Problem to solve: Copy out the full listing that comes next, exactly.

◆ ◆ ◆

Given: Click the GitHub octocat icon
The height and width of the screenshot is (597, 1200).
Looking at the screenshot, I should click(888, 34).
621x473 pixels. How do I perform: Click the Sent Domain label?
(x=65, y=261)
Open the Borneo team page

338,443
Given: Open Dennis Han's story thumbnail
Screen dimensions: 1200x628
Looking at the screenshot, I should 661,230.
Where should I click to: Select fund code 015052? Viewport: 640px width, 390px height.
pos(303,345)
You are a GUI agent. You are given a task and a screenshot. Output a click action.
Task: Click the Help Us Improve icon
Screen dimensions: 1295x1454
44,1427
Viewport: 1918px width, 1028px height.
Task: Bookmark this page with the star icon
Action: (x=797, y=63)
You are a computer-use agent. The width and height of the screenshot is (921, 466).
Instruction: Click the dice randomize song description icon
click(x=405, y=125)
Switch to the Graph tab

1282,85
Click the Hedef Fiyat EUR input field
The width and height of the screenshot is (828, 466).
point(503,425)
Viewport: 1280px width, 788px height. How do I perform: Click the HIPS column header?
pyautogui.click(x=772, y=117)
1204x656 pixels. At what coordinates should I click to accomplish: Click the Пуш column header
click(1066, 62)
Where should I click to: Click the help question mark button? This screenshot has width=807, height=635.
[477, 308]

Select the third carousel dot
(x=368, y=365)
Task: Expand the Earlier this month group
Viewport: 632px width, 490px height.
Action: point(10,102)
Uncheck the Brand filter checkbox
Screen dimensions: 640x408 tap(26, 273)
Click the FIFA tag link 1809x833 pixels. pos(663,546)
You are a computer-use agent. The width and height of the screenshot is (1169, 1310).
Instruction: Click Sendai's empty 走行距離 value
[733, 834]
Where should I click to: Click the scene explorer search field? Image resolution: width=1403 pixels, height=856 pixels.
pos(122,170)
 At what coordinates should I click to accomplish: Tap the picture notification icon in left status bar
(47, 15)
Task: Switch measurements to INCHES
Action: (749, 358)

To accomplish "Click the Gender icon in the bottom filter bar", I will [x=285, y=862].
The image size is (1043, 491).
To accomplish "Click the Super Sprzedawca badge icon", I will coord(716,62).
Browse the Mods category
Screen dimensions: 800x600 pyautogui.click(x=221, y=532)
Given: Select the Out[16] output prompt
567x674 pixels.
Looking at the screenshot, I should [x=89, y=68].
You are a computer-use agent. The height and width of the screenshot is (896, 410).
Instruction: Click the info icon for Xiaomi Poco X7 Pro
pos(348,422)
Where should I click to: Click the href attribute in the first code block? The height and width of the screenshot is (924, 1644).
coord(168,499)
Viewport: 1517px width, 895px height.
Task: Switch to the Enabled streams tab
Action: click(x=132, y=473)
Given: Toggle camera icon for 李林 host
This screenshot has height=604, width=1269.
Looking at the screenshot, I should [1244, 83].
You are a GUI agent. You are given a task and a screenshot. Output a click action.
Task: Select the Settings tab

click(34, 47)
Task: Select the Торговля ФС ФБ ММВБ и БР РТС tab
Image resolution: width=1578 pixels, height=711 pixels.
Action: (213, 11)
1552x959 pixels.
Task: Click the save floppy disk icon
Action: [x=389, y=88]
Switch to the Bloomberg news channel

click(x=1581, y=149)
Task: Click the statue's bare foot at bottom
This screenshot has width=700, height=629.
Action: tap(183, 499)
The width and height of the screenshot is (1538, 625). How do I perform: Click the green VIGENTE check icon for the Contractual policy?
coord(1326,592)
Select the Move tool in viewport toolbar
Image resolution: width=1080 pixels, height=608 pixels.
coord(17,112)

◆ ◆ ◆

Exercise response:
Given: Click the GitHub octocat icon
The height and width of the screenshot is (597, 1200).
Looking at the screenshot, I should click(888, 34).
621x473 pixels. How do I perform: Click the Sent Domain label?
(x=65, y=261)
Open the Borneo team page

338,443
Given: Open Dennis Han's story thumbnail
Screen dimensions: 1200x628
Looking at the screenshot, I should 661,230.
Where should I click to: Select fund code 015052? Viewport: 640px width, 390px height.
pos(303,345)
You are a GUI agent. You are given a task and a screenshot. Output a click action.
Task: Click the Help Us Improve icon
Screen dimensions: 1295x1454
44,1427
Viewport: 1918px width, 1028px height.
Task: Bookmark this page with the star icon
Action: (x=797, y=63)
You are a computer-use agent. The width and height of the screenshot is (921, 466).
Instruction: Click the dice randomize song description icon
click(x=405, y=125)
Switch to the Graph tab

1282,85
Click the Hedef Fiyat EUR input field
The width and height of the screenshot is (828, 466).
point(503,425)
Viewport: 1280px width, 788px height. How do I perform: Click the HIPS column header?
pyautogui.click(x=772, y=117)
1204x656 pixels. At what coordinates should I click to accomplish: Click the Пуш column header
click(1066, 62)
Where should I click to: Click the help question mark button? This screenshot has width=807, height=635.
[477, 308]

Select the third carousel dot
(x=368, y=365)
Task: Expand the Earlier this month group
Viewport: 632px width, 490px height.
Action: point(10,102)
Uncheck the Brand filter checkbox
Screen dimensions: 640x408 tap(26, 273)
Click the FIFA tag link 1809x833 pixels. pos(663,546)
You are a computer-use agent. The width and height of the screenshot is (1169, 1310).
Instruction: Click Sendai's empty 走行距離 value
[733, 834]
Where should I click to: Click the scene explorer search field? Image resolution: width=1403 pixels, height=856 pixels.
pos(122,170)
 At what coordinates should I click to accomplish: Tap the picture notification icon in left status bar
(47, 15)
Task: Switch measurements to INCHES
Action: (749, 358)

To accomplish "Click the Gender icon in the bottom filter bar", I will [x=285, y=862].
The image size is (1043, 491).
To accomplish "Click the Super Sprzedawca badge icon", I will coord(716,62).
Browse the Mods category
Screen dimensions: 800x600 pyautogui.click(x=221, y=532)
Given: Select the Out[16] output prompt
567x674 pixels.
Looking at the screenshot, I should [x=89, y=68].
You are a computer-use agent. The height and width of the screenshot is (896, 410).
Instruction: Click the info icon for Xiaomi Poco X7 Pro
pos(348,422)
Where should I click to: Click the href attribute in the first code block? The height and width of the screenshot is (924, 1644).
coord(168,499)
Viewport: 1517px width, 895px height.
Task: Switch to the Enabled streams tab
Action: click(x=132, y=473)
Given: Toggle camera icon for 李林 host
This screenshot has height=604, width=1269.
Looking at the screenshot, I should [1244, 83].
You are a GUI agent. You are given a task and a screenshot. Output a click action.
Task: Select the Settings tab

click(34, 47)
Task: Select the Торговля ФС ФБ ММВБ и БР РТС tab
Image resolution: width=1578 pixels, height=711 pixels.
Action: (213, 11)
1552x959 pixels.
Task: Click the save floppy disk icon
Action: [x=389, y=88]
Switch to the Bloomberg news channel

click(x=1581, y=149)
Task: Click the statue's bare foot at bottom
This screenshot has width=700, height=629.
Action: tap(183, 499)
The width and height of the screenshot is (1538, 625). How do I perform: Click the green VIGENTE check icon for the Contractual policy?
coord(1326,592)
Select the Move tool in viewport toolbar
Image resolution: width=1080 pixels, height=608 pixels.
coord(17,112)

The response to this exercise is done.